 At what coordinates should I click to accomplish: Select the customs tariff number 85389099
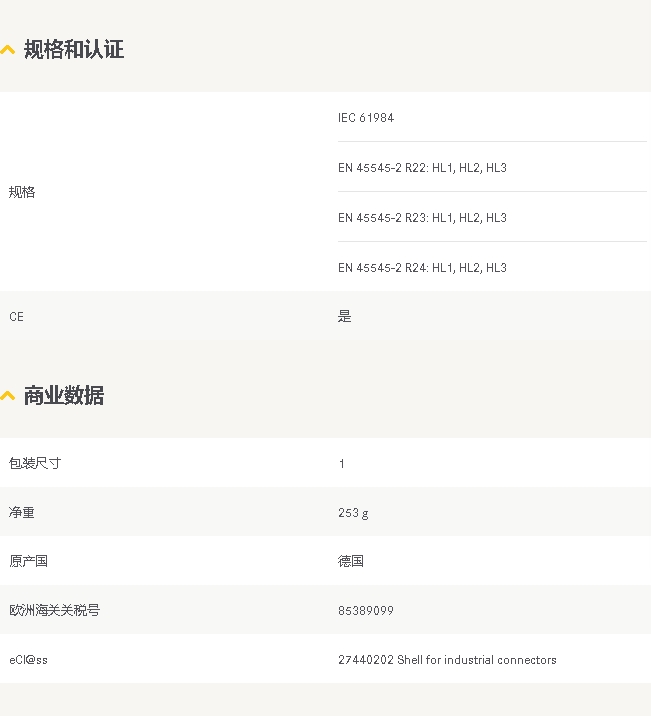click(x=366, y=611)
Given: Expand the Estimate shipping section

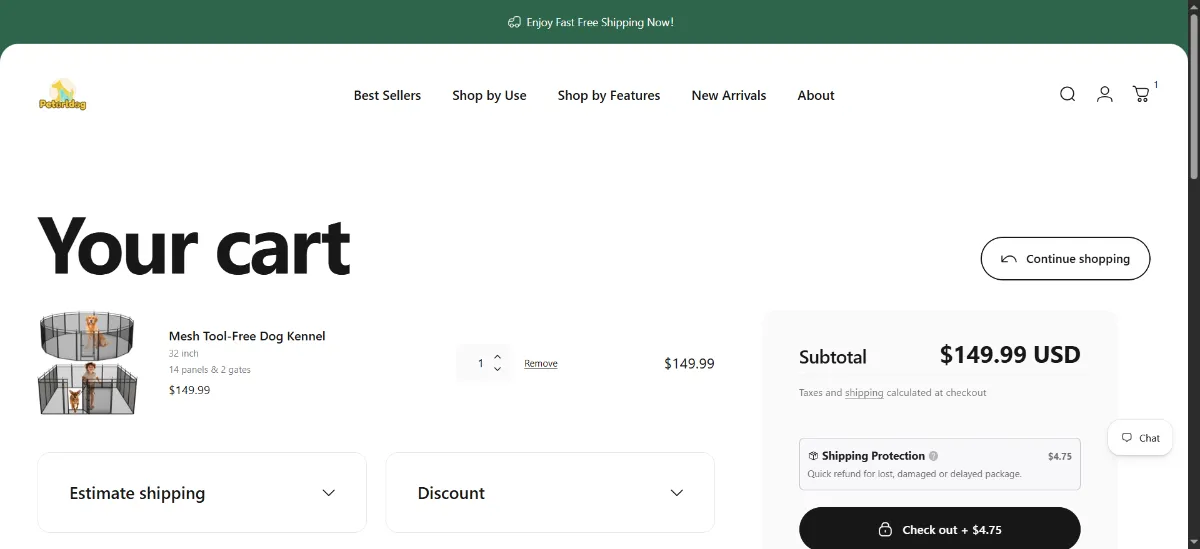Looking at the screenshot, I should pos(202,493).
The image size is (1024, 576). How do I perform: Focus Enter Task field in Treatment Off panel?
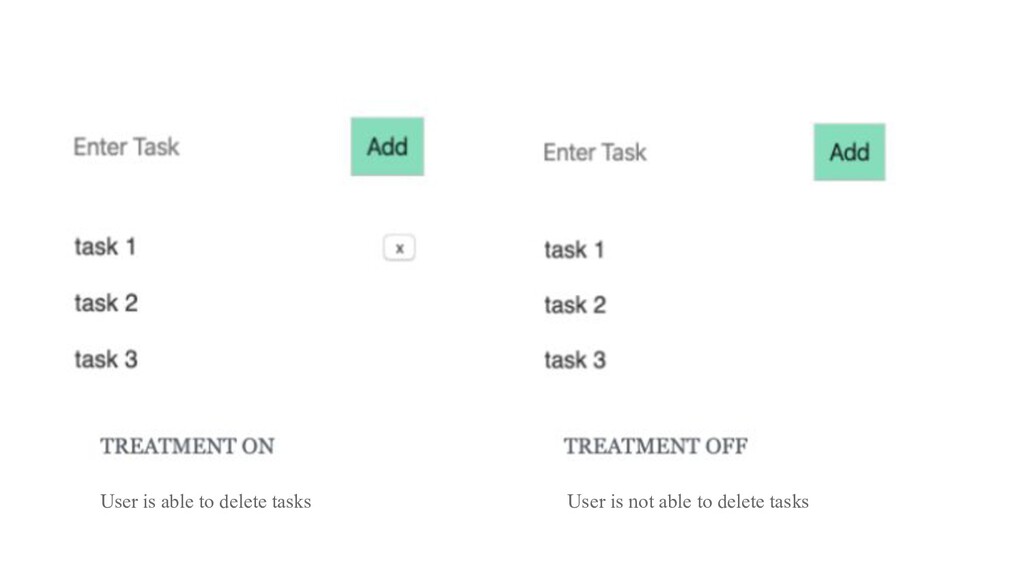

☆ ☆ ☆

# PROBLEM STATEMENT:
The answer must be the full listing, restated word for word, with no pictures in it.

# WRITTEN SOLUTION:
 At what coordinates should I click to accomplish: Select the customs tariff number 85389099
click(x=366, y=611)
Given: Expand the Estimate shipping section

Looking at the screenshot, I should pos(202,493).
The image size is (1024, 576). How do I perform: Focus Enter Task field in Treatment Off panel?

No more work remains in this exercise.